For a band so representative of counterculture spirit and enlightened ideals, it is important to note that the soil from which The Flaming Lips sprang, Oklahoma City, is not known for such libertarianism. One indication of this is the state’s endorsement of John McCain in the last election, winning over every county and with the highest percentage of any state during the presidential race. Nevertheless, The Flaming Lips are adored by their home city, with an alley named in their honour and Do You Realize? recently voted as the state rock song.

“I have lived in Oklahoma City all my life and I live in a very poor part of the city, a crime-ridden, crack-smoking, prostitute kind of area but they like that and they like to use me as an example. Some of the guys who pushed this are a lot younger than me and so they have been Flaming Lips fans since they were twelve so it’s not actually that weird! As I said, in Oklahoma there is country music, sport and the bible, we are not trying to obliterate that, I’d say now that instead of being three things there are four: there is also The Flaming Lips, we are never going to get rid of those other ones.”

So it is a case of accumulation rather than transformation, but still a fantastic accomplishment. “It is not like Glasgow, it is a new, weird, midwestern city — I mean if it can happen in Oklahoma City to the Flaming Lips then it can happen anywhere!”

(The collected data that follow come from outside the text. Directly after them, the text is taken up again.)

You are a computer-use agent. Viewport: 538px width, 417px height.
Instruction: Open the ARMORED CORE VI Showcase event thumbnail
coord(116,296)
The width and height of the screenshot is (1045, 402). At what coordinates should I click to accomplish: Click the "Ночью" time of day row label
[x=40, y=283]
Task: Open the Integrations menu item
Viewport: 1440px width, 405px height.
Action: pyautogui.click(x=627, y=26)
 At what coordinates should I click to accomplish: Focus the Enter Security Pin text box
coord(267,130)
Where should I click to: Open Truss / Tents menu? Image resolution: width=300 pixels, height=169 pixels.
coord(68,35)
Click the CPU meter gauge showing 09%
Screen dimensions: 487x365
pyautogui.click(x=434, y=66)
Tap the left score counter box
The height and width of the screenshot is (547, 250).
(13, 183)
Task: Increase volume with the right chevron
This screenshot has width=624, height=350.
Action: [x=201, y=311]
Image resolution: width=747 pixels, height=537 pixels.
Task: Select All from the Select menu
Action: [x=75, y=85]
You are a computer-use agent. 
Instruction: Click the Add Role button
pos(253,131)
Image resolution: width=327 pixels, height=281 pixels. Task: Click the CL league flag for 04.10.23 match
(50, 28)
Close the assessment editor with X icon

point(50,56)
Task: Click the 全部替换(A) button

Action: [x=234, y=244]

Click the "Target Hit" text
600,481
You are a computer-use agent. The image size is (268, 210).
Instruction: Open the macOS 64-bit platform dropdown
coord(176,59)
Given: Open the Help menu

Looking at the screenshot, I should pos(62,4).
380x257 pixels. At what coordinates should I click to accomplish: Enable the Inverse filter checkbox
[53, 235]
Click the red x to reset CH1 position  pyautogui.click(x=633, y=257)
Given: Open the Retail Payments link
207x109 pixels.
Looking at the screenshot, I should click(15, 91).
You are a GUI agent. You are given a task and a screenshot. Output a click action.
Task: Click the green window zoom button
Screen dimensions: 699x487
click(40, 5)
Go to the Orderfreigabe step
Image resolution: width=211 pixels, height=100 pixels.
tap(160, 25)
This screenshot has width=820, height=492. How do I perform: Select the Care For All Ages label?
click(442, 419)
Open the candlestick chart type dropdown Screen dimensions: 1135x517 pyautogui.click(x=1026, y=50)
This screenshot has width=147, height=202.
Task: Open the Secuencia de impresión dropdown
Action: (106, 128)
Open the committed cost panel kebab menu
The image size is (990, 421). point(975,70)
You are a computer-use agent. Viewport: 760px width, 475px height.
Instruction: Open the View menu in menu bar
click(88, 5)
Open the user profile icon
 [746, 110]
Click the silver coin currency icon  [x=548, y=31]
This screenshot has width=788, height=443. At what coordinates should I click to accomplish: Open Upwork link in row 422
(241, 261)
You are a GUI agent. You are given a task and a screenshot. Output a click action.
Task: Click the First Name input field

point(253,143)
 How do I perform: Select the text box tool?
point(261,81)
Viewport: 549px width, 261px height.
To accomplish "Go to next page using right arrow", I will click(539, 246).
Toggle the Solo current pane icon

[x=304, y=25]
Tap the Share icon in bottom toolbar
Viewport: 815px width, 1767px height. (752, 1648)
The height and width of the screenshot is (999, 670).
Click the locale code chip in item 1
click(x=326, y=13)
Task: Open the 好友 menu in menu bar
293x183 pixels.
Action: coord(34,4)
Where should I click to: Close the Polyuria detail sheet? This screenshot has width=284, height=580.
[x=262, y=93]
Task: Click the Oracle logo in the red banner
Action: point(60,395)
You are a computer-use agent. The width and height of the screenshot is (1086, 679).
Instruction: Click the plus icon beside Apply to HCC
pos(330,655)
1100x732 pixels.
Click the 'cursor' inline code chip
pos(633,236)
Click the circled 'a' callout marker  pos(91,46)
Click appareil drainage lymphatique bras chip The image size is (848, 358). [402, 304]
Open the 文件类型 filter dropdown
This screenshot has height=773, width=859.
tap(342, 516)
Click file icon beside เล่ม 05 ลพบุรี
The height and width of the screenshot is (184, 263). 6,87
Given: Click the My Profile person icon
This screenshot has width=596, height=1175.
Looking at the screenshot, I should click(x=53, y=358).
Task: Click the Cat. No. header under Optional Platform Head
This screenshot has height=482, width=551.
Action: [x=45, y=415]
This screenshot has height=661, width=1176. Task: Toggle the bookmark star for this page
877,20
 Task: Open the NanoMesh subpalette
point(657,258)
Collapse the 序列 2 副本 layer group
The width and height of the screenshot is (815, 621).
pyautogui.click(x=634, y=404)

Music critic Kitty Empire recently proclaimed in her Observer review of Embryonic that if secular humanism were to have a house band, the Flaming Lips would be it. This assertion proves to hold salt at the performance later in the evening, Coyne preaching joy and goodwill between songs, and of course crystallising it all with the finale of Do You Realize?, an existential anthem, celebrating the fragility and transience of life, wrapped in the unassuming beauty of a perfectly written pop song. “Well that’s a great compliment!” Coyne replies. “I know Do You Realize? was a song I fumbled upon and especially the line “everyone you know someday will die”, the big statement in that. I hear it now and I see why people would play it at funerals, weddings, the birth of their children, I can understand how that ties in. I run into people every night, when we play, who have some story about how this song has helped them to overcome some thing, some big challenge in their life.” The live incarnation of The Flaming Lips does exactly this, it transports the audience, offers a temporary relief and cements their status as one of the most significant bands of our time. “I know it can sound a bit Bon Jovi-ish but those things are true: music does that, music… you hear a song and you make it your own; you give it all the power. It is what every songwriter dreams of, creating something that connects your life with these other people through this big cosmic thing.” With that Coyne is summoned to the helm once more and though there is the feeling he could talk for hours and hours, we allow him to return to his symphony of sound and vision.